Saved data entries
···

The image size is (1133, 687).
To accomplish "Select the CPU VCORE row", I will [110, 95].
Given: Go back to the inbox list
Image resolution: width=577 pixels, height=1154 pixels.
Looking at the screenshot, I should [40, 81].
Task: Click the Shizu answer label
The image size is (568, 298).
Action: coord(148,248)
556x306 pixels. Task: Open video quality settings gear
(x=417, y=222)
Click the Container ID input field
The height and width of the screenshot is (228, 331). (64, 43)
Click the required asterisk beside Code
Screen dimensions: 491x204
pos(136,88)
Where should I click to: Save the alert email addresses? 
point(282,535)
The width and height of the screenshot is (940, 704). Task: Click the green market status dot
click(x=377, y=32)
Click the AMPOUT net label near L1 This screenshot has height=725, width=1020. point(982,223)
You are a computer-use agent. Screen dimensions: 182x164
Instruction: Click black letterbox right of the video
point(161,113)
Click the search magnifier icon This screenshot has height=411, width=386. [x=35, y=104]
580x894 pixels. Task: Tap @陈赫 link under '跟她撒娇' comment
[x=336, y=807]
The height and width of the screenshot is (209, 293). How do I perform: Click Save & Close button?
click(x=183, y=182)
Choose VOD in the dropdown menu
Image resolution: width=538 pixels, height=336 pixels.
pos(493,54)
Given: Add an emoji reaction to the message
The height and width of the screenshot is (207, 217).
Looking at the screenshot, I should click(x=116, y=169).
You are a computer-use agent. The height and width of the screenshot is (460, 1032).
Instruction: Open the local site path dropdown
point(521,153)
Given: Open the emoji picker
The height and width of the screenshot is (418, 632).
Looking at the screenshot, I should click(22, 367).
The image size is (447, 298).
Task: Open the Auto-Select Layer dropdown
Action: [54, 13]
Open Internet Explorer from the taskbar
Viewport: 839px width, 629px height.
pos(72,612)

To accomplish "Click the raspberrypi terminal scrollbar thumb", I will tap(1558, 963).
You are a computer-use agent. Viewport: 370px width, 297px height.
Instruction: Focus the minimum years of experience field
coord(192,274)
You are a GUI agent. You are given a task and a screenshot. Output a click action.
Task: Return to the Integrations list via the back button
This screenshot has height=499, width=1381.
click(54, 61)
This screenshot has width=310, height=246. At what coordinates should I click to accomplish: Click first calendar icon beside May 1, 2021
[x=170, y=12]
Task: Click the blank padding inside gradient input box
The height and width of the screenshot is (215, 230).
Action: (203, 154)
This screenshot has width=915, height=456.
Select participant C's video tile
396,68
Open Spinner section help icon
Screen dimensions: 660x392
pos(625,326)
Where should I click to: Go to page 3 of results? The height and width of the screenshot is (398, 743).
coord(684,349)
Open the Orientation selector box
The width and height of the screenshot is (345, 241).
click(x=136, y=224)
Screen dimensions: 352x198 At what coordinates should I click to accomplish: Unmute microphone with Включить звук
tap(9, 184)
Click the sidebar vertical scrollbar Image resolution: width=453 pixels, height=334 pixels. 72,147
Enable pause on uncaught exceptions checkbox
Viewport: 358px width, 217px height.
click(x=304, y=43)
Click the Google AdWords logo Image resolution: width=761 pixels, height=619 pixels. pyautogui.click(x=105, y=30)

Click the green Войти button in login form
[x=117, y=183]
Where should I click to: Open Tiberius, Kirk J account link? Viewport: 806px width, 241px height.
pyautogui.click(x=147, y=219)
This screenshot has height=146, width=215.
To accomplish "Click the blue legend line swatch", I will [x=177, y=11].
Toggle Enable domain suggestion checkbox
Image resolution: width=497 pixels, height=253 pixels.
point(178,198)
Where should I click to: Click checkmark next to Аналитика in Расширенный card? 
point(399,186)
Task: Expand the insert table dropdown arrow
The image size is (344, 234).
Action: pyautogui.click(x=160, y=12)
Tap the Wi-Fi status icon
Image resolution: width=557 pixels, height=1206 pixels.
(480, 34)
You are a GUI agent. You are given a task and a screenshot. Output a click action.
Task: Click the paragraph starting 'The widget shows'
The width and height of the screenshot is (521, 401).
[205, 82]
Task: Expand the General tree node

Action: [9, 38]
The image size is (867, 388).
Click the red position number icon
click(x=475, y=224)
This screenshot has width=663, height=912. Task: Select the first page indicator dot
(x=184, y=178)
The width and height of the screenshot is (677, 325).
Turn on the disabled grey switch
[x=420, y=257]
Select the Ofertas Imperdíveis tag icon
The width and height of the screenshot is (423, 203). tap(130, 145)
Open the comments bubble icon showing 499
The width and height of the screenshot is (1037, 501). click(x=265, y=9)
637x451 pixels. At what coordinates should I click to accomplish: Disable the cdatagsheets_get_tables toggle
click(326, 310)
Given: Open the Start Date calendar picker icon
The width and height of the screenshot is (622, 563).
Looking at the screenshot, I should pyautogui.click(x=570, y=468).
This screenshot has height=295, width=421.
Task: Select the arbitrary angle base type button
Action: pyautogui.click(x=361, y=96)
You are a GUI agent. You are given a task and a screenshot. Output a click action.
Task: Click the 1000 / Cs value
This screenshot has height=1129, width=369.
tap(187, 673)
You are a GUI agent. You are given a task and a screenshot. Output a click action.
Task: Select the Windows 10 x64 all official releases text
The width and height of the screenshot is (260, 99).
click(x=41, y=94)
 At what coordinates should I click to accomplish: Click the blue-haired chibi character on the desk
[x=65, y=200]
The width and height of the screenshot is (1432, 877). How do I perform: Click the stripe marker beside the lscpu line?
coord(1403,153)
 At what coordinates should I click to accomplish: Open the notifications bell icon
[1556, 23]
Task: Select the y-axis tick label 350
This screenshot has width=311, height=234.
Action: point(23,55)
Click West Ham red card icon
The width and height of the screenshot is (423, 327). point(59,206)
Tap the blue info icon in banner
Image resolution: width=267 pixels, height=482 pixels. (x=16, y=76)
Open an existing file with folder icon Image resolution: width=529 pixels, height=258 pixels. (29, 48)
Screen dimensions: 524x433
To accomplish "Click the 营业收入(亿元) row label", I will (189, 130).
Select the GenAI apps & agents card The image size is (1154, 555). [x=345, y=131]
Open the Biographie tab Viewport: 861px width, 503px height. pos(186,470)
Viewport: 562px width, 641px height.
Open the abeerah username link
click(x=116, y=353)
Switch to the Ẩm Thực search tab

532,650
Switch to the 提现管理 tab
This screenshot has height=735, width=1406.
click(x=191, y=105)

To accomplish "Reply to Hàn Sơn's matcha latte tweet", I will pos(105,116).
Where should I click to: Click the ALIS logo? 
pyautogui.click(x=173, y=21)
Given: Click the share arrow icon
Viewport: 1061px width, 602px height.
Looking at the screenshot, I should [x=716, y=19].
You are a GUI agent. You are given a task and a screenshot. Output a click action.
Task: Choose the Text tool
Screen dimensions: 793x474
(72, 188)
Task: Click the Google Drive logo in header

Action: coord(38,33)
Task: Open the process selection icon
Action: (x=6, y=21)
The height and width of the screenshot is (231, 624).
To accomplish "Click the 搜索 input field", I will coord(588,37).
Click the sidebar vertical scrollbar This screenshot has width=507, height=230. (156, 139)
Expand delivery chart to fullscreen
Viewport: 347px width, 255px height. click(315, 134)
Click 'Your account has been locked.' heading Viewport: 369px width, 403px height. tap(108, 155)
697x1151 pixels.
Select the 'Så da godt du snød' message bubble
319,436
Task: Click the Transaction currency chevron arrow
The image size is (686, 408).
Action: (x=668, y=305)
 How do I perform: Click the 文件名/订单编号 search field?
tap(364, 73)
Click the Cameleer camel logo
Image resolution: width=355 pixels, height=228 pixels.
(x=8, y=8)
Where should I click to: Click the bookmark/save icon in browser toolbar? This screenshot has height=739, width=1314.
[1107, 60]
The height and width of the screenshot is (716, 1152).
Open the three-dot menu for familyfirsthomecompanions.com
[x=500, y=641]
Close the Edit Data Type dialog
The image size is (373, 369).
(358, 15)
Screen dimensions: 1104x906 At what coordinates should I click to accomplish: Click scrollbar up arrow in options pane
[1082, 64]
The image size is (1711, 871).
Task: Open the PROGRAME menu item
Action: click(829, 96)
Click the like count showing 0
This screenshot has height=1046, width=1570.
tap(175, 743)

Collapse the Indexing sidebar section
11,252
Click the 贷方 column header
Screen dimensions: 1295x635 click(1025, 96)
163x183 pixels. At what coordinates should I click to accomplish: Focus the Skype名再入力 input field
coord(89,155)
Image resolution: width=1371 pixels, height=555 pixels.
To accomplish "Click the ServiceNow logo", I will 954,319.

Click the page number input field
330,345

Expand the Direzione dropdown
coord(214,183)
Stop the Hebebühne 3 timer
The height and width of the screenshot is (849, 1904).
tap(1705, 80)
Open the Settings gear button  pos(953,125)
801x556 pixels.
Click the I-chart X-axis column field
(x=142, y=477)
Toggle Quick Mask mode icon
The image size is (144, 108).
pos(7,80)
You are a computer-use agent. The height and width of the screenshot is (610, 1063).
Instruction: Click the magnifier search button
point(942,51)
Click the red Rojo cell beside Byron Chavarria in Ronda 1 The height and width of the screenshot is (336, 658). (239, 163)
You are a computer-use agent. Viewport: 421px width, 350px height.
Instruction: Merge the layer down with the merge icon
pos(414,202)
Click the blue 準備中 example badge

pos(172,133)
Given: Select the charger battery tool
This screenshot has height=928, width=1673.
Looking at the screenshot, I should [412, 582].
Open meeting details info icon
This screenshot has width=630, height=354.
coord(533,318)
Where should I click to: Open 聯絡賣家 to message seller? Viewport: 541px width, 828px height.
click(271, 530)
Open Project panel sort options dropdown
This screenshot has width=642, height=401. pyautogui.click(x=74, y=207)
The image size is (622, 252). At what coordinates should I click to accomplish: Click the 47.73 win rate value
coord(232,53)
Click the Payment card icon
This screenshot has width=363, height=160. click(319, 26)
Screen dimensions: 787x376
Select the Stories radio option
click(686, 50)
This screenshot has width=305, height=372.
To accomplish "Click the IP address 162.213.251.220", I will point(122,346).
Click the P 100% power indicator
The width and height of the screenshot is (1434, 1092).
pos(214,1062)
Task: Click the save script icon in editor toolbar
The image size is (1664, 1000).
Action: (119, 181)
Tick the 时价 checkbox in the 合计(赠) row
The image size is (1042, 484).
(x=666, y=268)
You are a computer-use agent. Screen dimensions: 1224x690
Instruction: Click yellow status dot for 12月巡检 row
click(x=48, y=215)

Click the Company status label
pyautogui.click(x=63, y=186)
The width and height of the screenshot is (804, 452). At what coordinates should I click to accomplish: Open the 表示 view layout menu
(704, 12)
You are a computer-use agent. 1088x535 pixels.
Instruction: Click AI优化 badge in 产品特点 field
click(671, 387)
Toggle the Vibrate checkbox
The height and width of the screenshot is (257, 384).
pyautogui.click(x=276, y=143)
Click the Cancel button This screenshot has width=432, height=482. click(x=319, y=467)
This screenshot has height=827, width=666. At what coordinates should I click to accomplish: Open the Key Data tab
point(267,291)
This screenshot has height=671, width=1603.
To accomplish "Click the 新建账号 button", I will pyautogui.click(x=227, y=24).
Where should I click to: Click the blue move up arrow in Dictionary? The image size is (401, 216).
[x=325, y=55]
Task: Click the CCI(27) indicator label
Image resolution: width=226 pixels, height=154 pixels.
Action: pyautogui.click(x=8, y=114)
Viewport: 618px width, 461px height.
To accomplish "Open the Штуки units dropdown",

···

Task statement -
The required output is the line containing "Click the Payment card icon" through the last line of the records above, each copied exactly and nothing more.

Solution -
Click the Payment card icon
This screenshot has width=363, height=160. click(319, 26)
Screen dimensions: 787x376
Select the Stories radio option
click(686, 50)
This screenshot has width=305, height=372.
To accomplish "Click the IP address 162.213.251.220", I will point(122,346).
Click the P 100% power indicator
The width and height of the screenshot is (1434, 1092).
pos(214,1062)
Task: Click the save script icon in editor toolbar
The image size is (1664, 1000).
Action: (119, 181)
Tick the 时价 checkbox in the 合计(赠) row
The image size is (1042, 484).
(x=666, y=268)
You are a computer-use agent. Screen dimensions: 1224x690
Instruction: Click yellow status dot for 12月巡检 row
click(x=48, y=215)

Click the Company status label
pyautogui.click(x=63, y=186)
The width and height of the screenshot is (804, 452). At what coordinates should I click to accomplish: Open the 表示 view layout menu
(704, 12)
You are a computer-use agent. 1088x535 pixels.
Instruction: Click AI优化 badge in 产品特点 field
click(671, 387)
Toggle the Vibrate checkbox
The height and width of the screenshot is (257, 384).
pyautogui.click(x=276, y=143)
Click the Cancel button This screenshot has width=432, height=482. click(x=319, y=467)
This screenshot has height=827, width=666. At what coordinates should I click to accomplish: Open the Key Data tab
point(267,291)
This screenshot has height=671, width=1603.
To accomplish "Click the 新建账号 button", I will pyautogui.click(x=227, y=24).
Where should I click to: Click the blue move up arrow in Dictionary? The image size is (401, 216).
[x=325, y=55]
Task: Click the CCI(27) indicator label
Image resolution: width=226 pixels, height=154 pixels.
Action: pyautogui.click(x=8, y=114)
Viewport: 618px width, 461px height.
To accomplish "Open the Штуки units dropdown",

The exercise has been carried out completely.